The U.S. Congress failed to restore this essential provision to the Child Tax Credit when it passed the 2020 American Rescue Plan – despite momentum in several states to include ITIN filers in programs they’ve been excluded from. It is paramount that lawmakers in Congress provide full inclusion of ITIN filers in future legislation to make the expanded Child Tax Credit permanent.

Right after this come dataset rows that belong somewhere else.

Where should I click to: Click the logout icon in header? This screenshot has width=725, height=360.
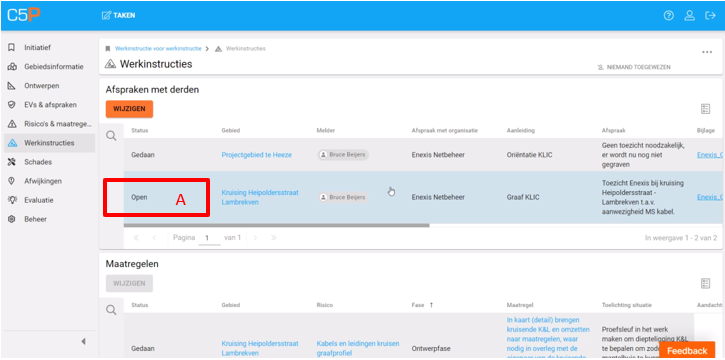[x=710, y=15]
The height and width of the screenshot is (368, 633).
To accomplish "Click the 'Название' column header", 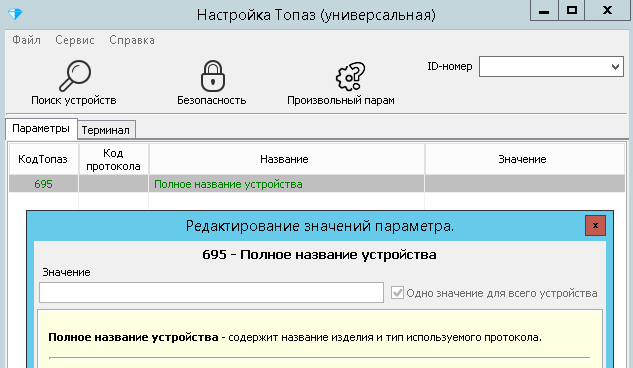I will 284,159.
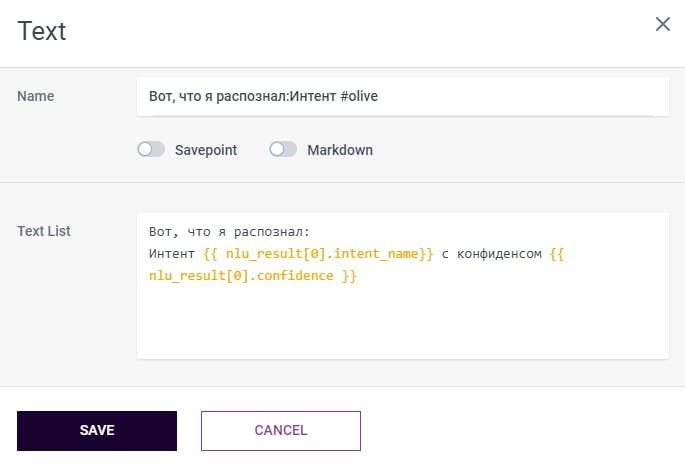Click the Savepoint label text

coord(206,150)
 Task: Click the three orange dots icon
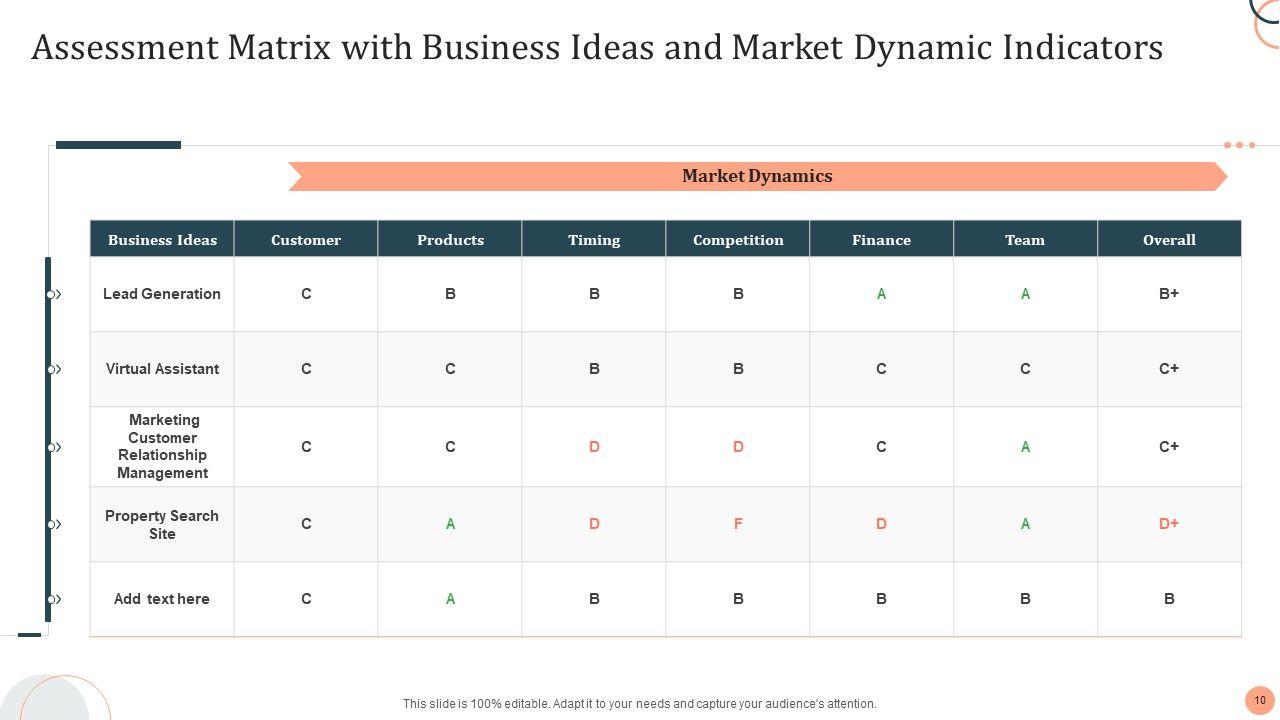click(x=1239, y=145)
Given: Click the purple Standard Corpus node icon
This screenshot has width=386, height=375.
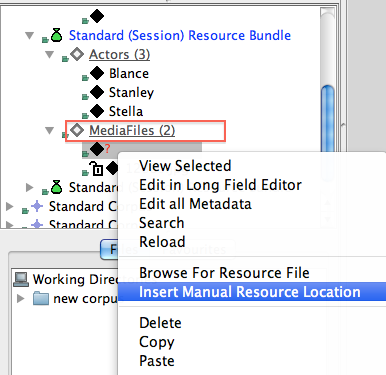Looking at the screenshot, I should [37, 206].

State and local outreach will be required to ensure benefits reach kids with the most need

Most tax filers will receive monthly Child Tax Credit payments in the same way they receive their annual tax rebates – as direct bank deposits or checks in the mail. However, non-tax filers – including those who owe no money in taxes – need to take action by signing up for their payments through the IRS. In order to ensure those with the greatest need receive the payments, resources must be directed toward outreach to families without a permanent address – including those experiencing homelessness or housing instability – and those who do not have bank accounts, do not have internet access, or speak a language other than English.

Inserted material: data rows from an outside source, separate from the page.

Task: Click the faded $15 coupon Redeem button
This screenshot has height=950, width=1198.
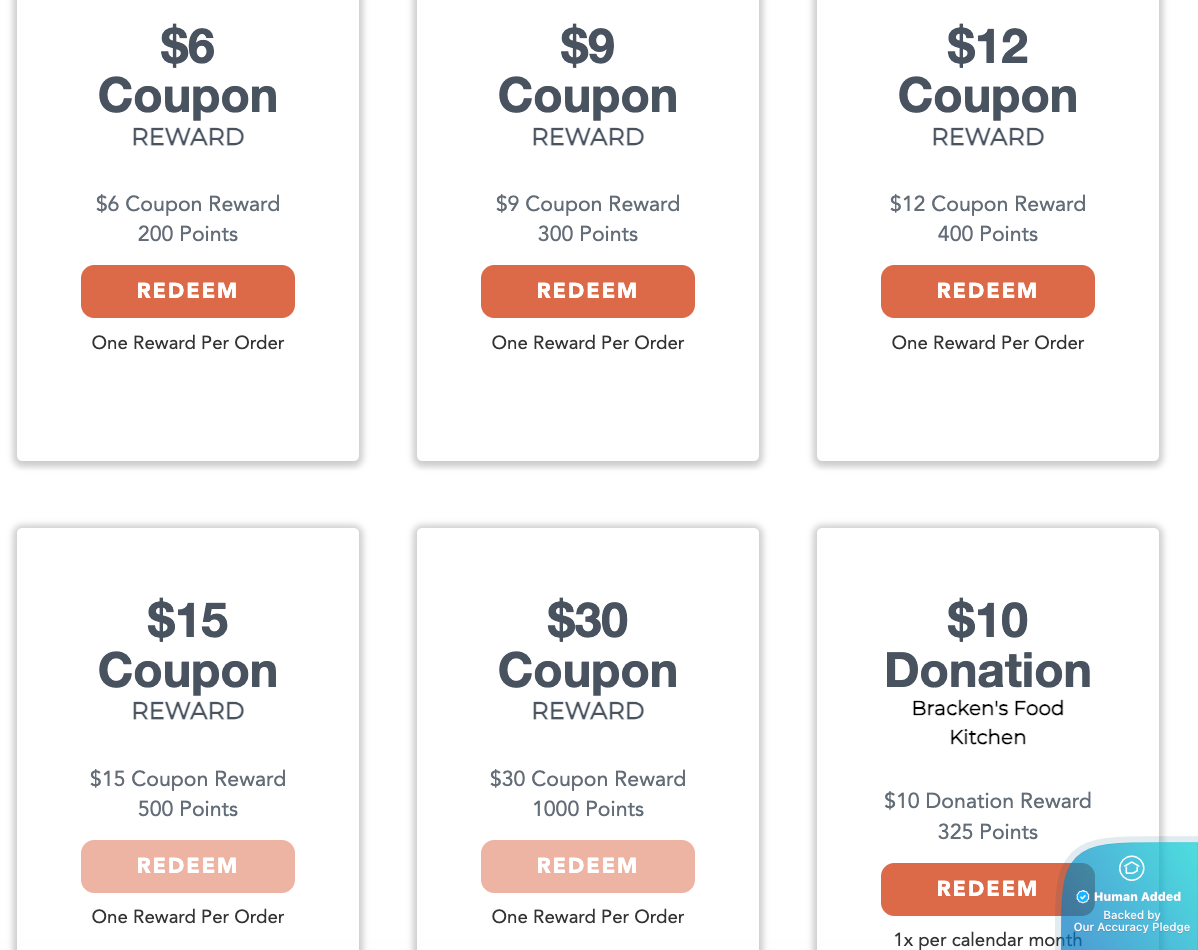Action: 188,866
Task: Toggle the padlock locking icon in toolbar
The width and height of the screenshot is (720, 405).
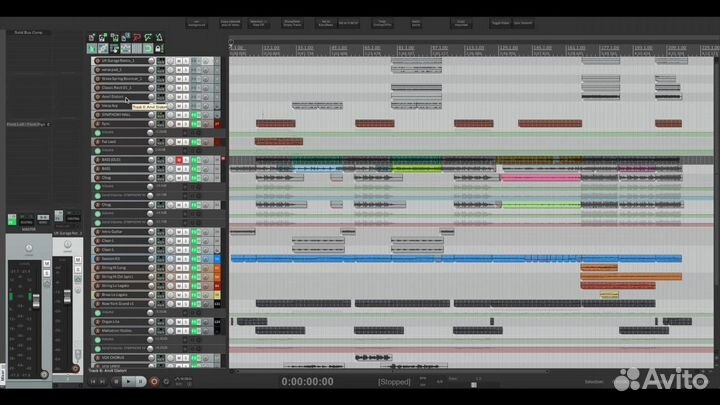Action: coord(159,48)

You may be eligible for the Child Tax Credit even if you did not file a federal tax return. Update your information through the IRS Child Tax Credit non-filer sign-up tool. You can learn more at ChildTaxCredit.Gov or through our Child Tax Credit fact sheet (available in Spanish, Russian, and simplified Chinese).

A more inclusive, fully refundable Child Tax Credit must be made permanent

Long before the pandemic, many households headed by BIPOC, immigrants, and women, transgender and nonbinary people, and other gender diverse people faced barriers to meeting their essential needs in an economic system that was set up to – and continues to – channel wealth, land, resources, and opportunity largely to households headed by white, cisgender men. As families across the U.S. and Washington state feel the impacts of the Child Tax Credit’s monthly payments, federal lawmakers must act to make this baseline economic support permanent – and to take additional actions to enact policies that promote economic inclusion and reduce inequality.

A permanent, more inclusive version of the expanded Child Tax Credit can lay a foundation for further investments in ensuring a more equitable economic system in which all people can live with dignity.

1 U.S. Department of the Treasury, average Child Tax Credit disbursement for households in Washington, August 2021

2 Households who earn more than the thresholds named above may still qualify for a reduced Child Tax Credit, as the credit amount phases down to $0 as household income increases.

3 Child Tax Credit payment amounts are determined by the age of each qualifying child at the end of 2021.